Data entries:
———
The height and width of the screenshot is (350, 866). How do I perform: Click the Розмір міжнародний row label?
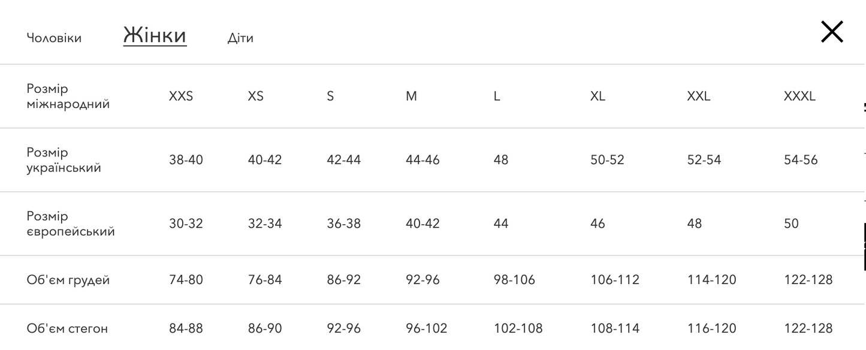coord(68,96)
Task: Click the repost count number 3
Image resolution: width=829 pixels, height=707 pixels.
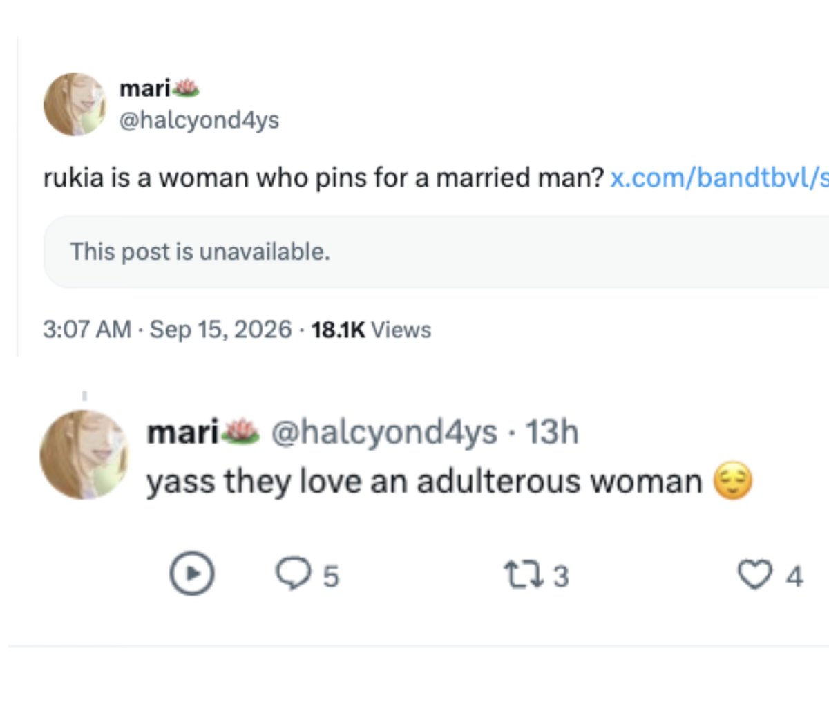Action: click(x=561, y=576)
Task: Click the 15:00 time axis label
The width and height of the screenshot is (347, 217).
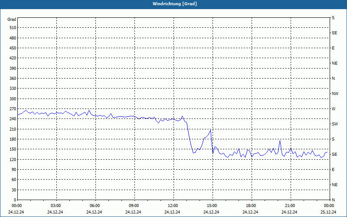Action: [x=212, y=206]
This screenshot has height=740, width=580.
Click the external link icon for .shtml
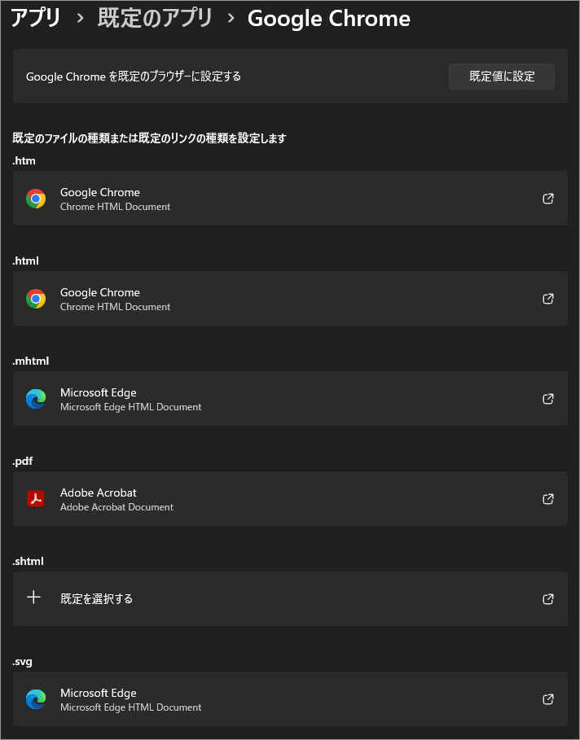[548, 599]
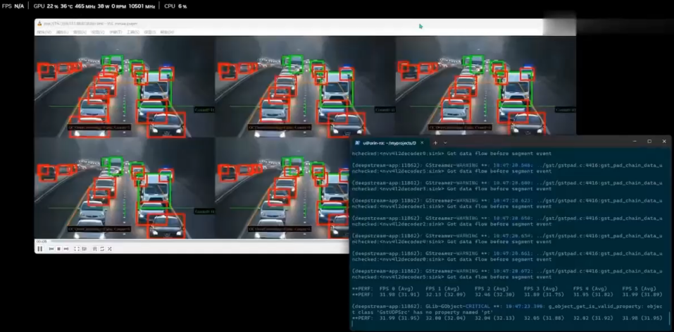
Task: Open the Media (媒体) menu in VLC
Action: (44, 32)

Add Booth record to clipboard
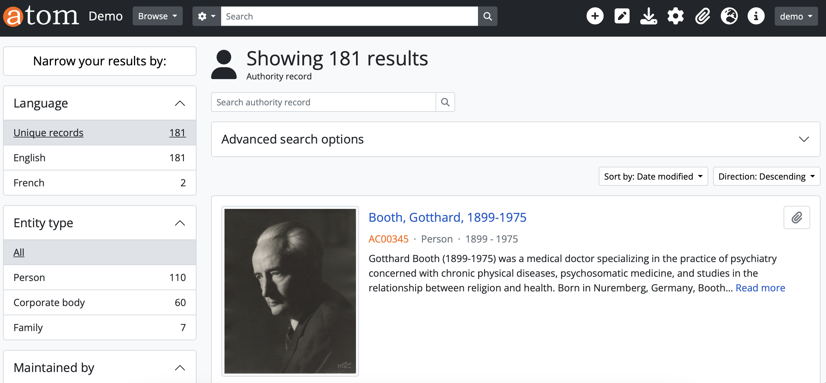(x=797, y=217)
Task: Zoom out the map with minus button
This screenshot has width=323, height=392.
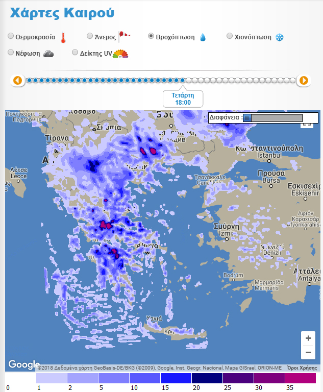Action: coord(308,352)
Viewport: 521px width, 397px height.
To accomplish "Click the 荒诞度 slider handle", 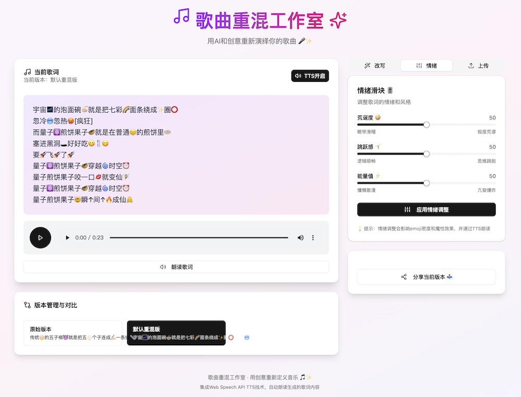I will (427, 125).
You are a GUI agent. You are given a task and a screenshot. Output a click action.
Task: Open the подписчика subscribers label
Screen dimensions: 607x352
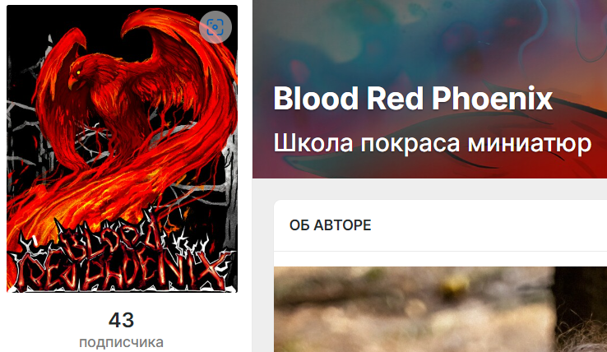click(x=121, y=342)
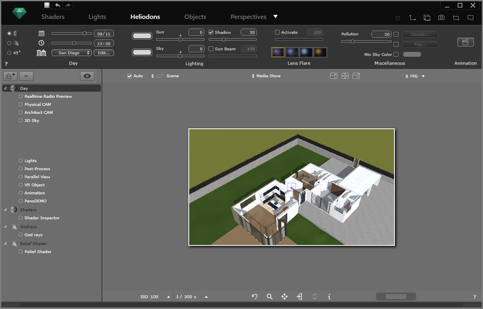Click the animation clapperboard icon
Screen dimensions: 483x309
tap(465, 42)
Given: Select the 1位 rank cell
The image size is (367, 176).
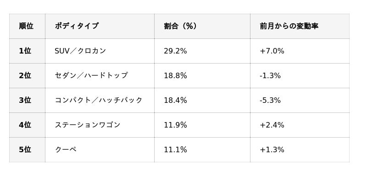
———
--- Task objective ---
Copy, word for word, the entries above from the first line to the line that holds "Task: Click the 15:00 time axis label". Drop the pictures.

--- Exercise result ---
The height and width of the screenshot is (350, 866). How do I perform: Click the Розмір міжнародний row label?
coord(68,96)
Task: Click the repost count number 3
Image resolution: width=829 pixels, height=707 pixels.
Action: click(x=561, y=576)
Task: Click the 15:00 time axis label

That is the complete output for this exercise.